Meyve suyuna işlenen başlıca meyveler; elma, vişne, portakal, şeftali ve kayısıdır. Ancak son yıllarda üzüm, nar ve egzotik meyveler gibi pek çok farklı meyve türü seçenekler arasına eklenmiştir. Tüm meyve sularından nektar yapılabilir. Nektarlar meyve eti ezilerek elde edilen pulpaya su, şeker ve organik asitlerin katılması ile elde edilirler. Bunların kendilerine özgü bir kıvamları vardır. Daha çok çilek, kayısı, şeftali, erik, kızılcık, armut gibi meyvelerden yapılır. Fakat ülkemizde nektar daha çok domates, kayısı ve şeftaliden; berrak meyve suları da vişne, üzüm, elma ve nardan yapılır. Ülkemizde bu tip meyve suları turunçgil meyvelerinden yapılmaktadır.

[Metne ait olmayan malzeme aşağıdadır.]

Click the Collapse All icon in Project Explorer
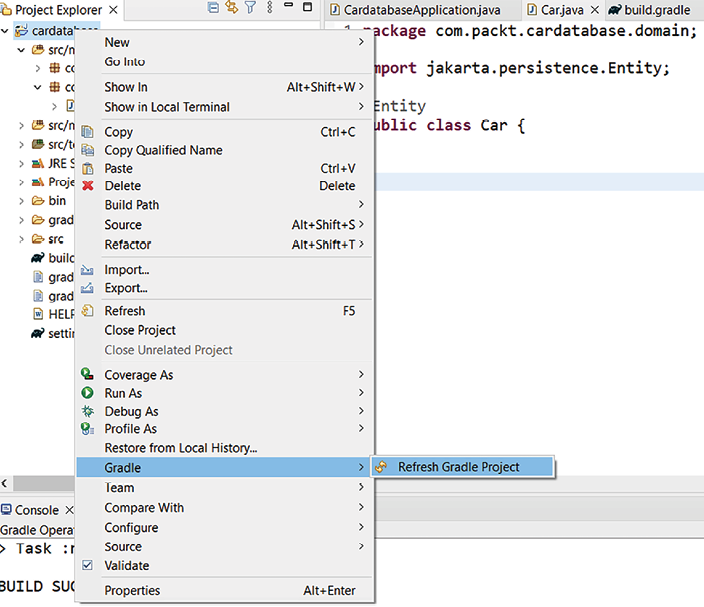The height and width of the screenshot is (607, 704). [214, 9]
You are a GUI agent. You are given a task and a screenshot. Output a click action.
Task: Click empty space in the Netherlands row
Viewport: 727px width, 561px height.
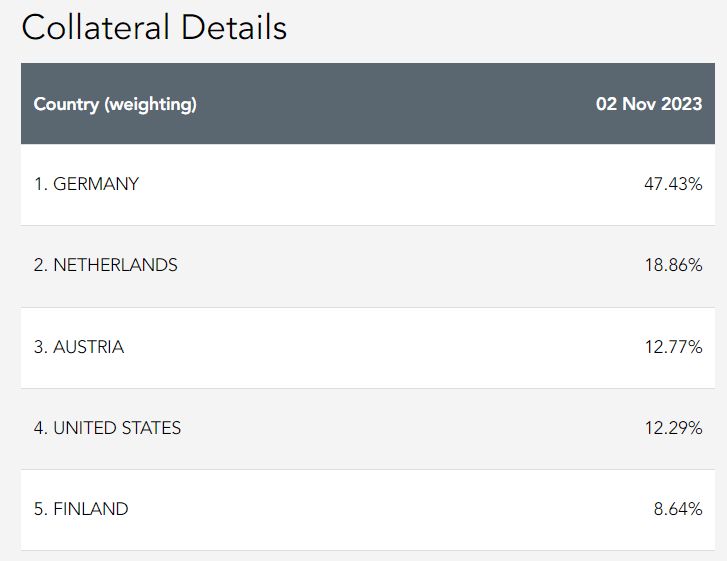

Gıda hammaddelerinin işletmeye girmesinden başlayarak son ürün elde edilmesi aşamasına kadar olan üretim zincirinde, ürüne çeşitli kaynaklardan mikroorganizma kontaminasyonu söz konusudur. Mikroorganizmalar gıdalara toprak, hava, su, gıda işçileri, insan ve hayvanlardan barsak sistemleri, gıda işletmelerinde kullanılan hammadde, çeşitli alet-ekipman ve kaplar, atık ve artıklar ile hammadde, ara ürün ve son ürünün temas ettiği her türlü yüzeylerden bulaşabilmektedir. Aynı şekilde meyve sularının da meyve hasatından tüketiciye kadar geliş aşamaları boyunca uygulanan her işlemde belli bir kalitenin korunması gerekmektedir. Kalitenin oluşması ve devamı için en önemli kriterlerinden biri kullanılan suyun kalitesidir. Meyve sularının üretiminde hammadde olarak kullanılan meyvelerin hayvan/insan dışkısı ile direkt kontaminasyonu veya kontamine su ile yıkanması sonucu indirekt kontaminasyonu söz konusu olabilmektedir. Bu nedenle yıkamada kullanılan suyun mikrobiyolojik kalitesi de büyük önem taşımaktadır. Meyvelerin dış yüzeyinin etkili bir şekilde yıkanması ile her ne kadar yüzeydeki mikroorganizma yükü önemli ölçüde azaltılabilirse de bu uygulama her zaman yeterli olmamaktadır.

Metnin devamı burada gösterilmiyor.